__Your assignment__:
Copy the records below exactly as they appear.

__Data in this exercise__:

--- START ---

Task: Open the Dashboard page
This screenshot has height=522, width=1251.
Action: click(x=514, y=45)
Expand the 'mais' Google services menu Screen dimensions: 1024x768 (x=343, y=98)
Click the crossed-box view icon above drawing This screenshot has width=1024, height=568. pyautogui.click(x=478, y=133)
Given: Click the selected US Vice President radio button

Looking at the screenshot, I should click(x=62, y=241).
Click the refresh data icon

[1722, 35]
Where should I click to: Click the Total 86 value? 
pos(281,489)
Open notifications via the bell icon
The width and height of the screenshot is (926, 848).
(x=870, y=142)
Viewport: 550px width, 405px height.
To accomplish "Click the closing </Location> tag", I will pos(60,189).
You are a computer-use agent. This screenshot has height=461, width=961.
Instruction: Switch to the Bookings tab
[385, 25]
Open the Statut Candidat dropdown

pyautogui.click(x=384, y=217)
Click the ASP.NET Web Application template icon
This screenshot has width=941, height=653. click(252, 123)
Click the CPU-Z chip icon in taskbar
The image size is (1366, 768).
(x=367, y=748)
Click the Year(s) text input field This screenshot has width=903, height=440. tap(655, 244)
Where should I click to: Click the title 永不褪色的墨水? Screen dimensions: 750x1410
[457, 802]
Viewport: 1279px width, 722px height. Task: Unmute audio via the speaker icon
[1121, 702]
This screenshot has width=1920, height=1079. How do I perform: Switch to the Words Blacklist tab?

--- END ---

__The completed task__:
Task: Open the Dashboard page
This screenshot has height=522, width=1251.
Action: click(x=514, y=45)
Expand the 'mais' Google services menu Screen dimensions: 1024x768 (x=343, y=98)
Click the crossed-box view icon above drawing This screenshot has width=1024, height=568. pyautogui.click(x=478, y=133)
Given: Click the selected US Vice President radio button

Looking at the screenshot, I should click(x=62, y=241).
Click the refresh data icon

[1722, 35]
Where should I click to: Click the Total 86 value? 
pos(281,489)
Open notifications via the bell icon
The width and height of the screenshot is (926, 848).
(x=870, y=142)
Viewport: 550px width, 405px height.
To accomplish "Click the closing </Location> tag", I will pos(60,189).
You are a computer-use agent. This screenshot has height=461, width=961.
Instruction: Switch to the Bookings tab
[385, 25]
Open the Statut Candidat dropdown

pyautogui.click(x=384, y=217)
Click the ASP.NET Web Application template icon
This screenshot has width=941, height=653. click(252, 123)
Click the CPU-Z chip icon in taskbar
The image size is (1366, 768).
(x=367, y=748)
Click the Year(s) text input field This screenshot has width=903, height=440. tap(655, 244)
Where should I click to: Click the title 永不褪色的墨水? Screen dimensions: 750x1410
[457, 802]
Viewport: 1279px width, 722px height. Task: Unmute audio via the speaker icon
[1121, 702]
This screenshot has width=1920, height=1079. How do I perform: Switch to the Words Blacklist tab?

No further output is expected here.